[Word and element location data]
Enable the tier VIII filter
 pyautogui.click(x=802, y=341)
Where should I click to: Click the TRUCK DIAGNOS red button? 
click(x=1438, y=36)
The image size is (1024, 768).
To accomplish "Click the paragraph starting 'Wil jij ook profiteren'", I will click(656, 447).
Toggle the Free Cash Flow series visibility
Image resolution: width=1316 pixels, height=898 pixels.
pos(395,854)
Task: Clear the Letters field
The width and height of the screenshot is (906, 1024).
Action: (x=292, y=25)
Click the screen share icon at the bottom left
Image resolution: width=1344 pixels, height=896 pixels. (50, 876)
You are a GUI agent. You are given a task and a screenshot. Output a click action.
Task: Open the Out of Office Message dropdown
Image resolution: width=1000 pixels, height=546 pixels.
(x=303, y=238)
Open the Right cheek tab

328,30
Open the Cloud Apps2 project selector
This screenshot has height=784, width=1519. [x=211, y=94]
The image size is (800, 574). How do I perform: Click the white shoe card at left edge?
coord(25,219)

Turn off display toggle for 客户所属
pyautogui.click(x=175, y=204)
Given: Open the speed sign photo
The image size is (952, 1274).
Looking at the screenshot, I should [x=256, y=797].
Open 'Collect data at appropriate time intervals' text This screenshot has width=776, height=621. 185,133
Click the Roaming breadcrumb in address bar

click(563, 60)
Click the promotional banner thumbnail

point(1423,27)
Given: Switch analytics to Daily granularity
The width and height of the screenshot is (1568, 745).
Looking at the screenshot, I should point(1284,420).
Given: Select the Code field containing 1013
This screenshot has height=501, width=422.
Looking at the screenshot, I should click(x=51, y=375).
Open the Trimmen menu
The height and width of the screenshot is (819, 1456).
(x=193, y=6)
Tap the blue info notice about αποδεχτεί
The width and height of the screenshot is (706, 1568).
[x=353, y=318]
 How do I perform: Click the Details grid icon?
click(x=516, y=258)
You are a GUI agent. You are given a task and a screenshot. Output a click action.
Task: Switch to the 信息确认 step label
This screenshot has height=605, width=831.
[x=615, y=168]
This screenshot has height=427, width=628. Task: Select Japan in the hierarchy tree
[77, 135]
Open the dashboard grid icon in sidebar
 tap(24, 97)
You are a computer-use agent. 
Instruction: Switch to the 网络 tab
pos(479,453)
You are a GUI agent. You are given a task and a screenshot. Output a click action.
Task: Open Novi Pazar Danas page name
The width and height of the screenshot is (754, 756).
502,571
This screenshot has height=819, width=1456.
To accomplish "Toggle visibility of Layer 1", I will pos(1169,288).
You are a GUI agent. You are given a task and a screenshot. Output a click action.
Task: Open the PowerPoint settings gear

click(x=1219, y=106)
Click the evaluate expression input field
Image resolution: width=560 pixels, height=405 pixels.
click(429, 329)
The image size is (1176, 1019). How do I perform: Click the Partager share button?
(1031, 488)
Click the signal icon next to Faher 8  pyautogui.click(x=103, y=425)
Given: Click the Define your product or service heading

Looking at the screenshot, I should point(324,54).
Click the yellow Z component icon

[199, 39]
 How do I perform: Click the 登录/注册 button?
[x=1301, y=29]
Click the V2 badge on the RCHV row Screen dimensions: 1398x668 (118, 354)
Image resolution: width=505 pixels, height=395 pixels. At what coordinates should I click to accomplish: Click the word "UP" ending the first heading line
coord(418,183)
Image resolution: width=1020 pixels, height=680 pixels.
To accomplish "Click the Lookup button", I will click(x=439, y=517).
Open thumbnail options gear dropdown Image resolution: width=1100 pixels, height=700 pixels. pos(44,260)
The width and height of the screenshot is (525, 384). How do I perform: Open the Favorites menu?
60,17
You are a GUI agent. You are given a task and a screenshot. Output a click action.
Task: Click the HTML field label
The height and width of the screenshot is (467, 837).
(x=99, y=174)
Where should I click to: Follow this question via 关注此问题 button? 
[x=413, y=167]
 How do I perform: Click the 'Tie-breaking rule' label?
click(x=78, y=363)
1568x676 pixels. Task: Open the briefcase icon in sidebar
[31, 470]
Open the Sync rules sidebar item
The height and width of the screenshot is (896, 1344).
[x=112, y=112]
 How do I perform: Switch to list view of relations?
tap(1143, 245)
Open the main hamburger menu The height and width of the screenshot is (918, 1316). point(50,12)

CHALLENGE:
Reproduce every line of the material above verbatim, with nothing left out or changed.

PROBLEM SOLUTION:
Enable the tier VIII filter
 pyautogui.click(x=802, y=341)
Where should I click to: Click the TRUCK DIAGNOS red button? 
click(x=1438, y=36)
The image size is (1024, 768).
To accomplish "Click the paragraph starting 'Wil jij ook profiteren'", I will click(656, 447).
Toggle the Free Cash Flow series visibility
Image resolution: width=1316 pixels, height=898 pixels.
pos(395,854)
Task: Clear the Letters field
The width and height of the screenshot is (906, 1024).
Action: (x=292, y=25)
Click the screen share icon at the bottom left
Image resolution: width=1344 pixels, height=896 pixels. (50, 876)
You are a GUI agent. You are given a task and a screenshot. Output a click action.
Task: Open the Out of Office Message dropdown
Image resolution: width=1000 pixels, height=546 pixels.
(x=303, y=238)
Open the Right cheek tab

328,30
Open the Cloud Apps2 project selector
This screenshot has height=784, width=1519. [x=211, y=94]
The image size is (800, 574). How do I perform: Click the white shoe card at left edge?
coord(25,219)

Turn off display toggle for 客户所属
pyautogui.click(x=175, y=204)
Given: Open the speed sign photo
The image size is (952, 1274).
Looking at the screenshot, I should [x=256, y=797].
Open 'Collect data at appropriate time intervals' text This screenshot has width=776, height=621. 185,133
Click the Roaming breadcrumb in address bar

click(563, 60)
Click the promotional banner thumbnail

point(1423,27)
Given: Switch analytics to Daily granularity
The width and height of the screenshot is (1568, 745).
Looking at the screenshot, I should point(1284,420).
Given: Select the Code field containing 1013
This screenshot has height=501, width=422.
Looking at the screenshot, I should click(x=51, y=375).
Open the Trimmen menu
The height and width of the screenshot is (819, 1456).
(x=193, y=6)
Tap the blue info notice about αποδεχτεί
The width and height of the screenshot is (706, 1568).
[x=353, y=318]
 How do I perform: Click the Details grid icon?
click(x=516, y=258)
You are a GUI agent. You are given a task and a screenshot. Output a click action.
Task: Switch to the 信息确认 step label
This screenshot has height=605, width=831.
[x=615, y=168]
This screenshot has height=427, width=628. Task: Select Japan in the hierarchy tree
[77, 135]
Open the dashboard grid icon in sidebar
 tap(24, 97)
You are a computer-use agent. 
Instruction: Switch to the 网络 tab
pos(479,453)
You are a GUI agent. You are given a task and a screenshot. Output a click action.
Task: Open Novi Pazar Danas page name
The width and height of the screenshot is (754, 756).
502,571
This screenshot has height=819, width=1456.
To accomplish "Toggle visibility of Layer 1", I will pos(1169,288).
You are a GUI agent. You are given a task and a screenshot. Output a click action.
Task: Open the PowerPoint settings gear

click(x=1219, y=106)
Click the evaluate expression input field
Image resolution: width=560 pixels, height=405 pixels.
click(429, 329)
The image size is (1176, 1019). How do I perform: Click the Partager share button?
(1031, 488)
Click the signal icon next to Faher 8  pyautogui.click(x=103, y=425)
Given: Click the Define your product or service heading

Looking at the screenshot, I should point(324,54).
Click the yellow Z component icon

[199, 39]
 How do I perform: Click the 登录/注册 button?
[x=1301, y=29]
Click the V2 badge on the RCHV row Screen dimensions: 1398x668 (118, 354)
Image resolution: width=505 pixels, height=395 pixels. At what coordinates should I click to accomplish: Click the word "UP" ending the first heading line
coord(418,183)
Image resolution: width=1020 pixels, height=680 pixels.
To accomplish "Click the Lookup button", I will click(x=439, y=517).
Open thumbnail options gear dropdown Image resolution: width=1100 pixels, height=700 pixels. pos(44,260)
The width and height of the screenshot is (525, 384). How do I perform: Open the Favorites menu?
60,17
You are a GUI agent. You are given a task and a screenshot. Output a click action.
Task: Click the HTML field label
The height and width of the screenshot is (467, 837).
(x=99, y=174)
Where should I click to: Follow this question via 关注此问题 button? 
[x=413, y=167]
 How do I perform: Click the 'Tie-breaking rule' label?
click(x=78, y=363)
1568x676 pixels. Task: Open the briefcase icon in sidebar
[31, 470]
Open the Sync rules sidebar item
The height and width of the screenshot is (896, 1344).
[x=112, y=112]
 How do I perform: Switch to list view of relations?
tap(1143, 245)
Open the main hamburger menu The height and width of the screenshot is (918, 1316). point(50,12)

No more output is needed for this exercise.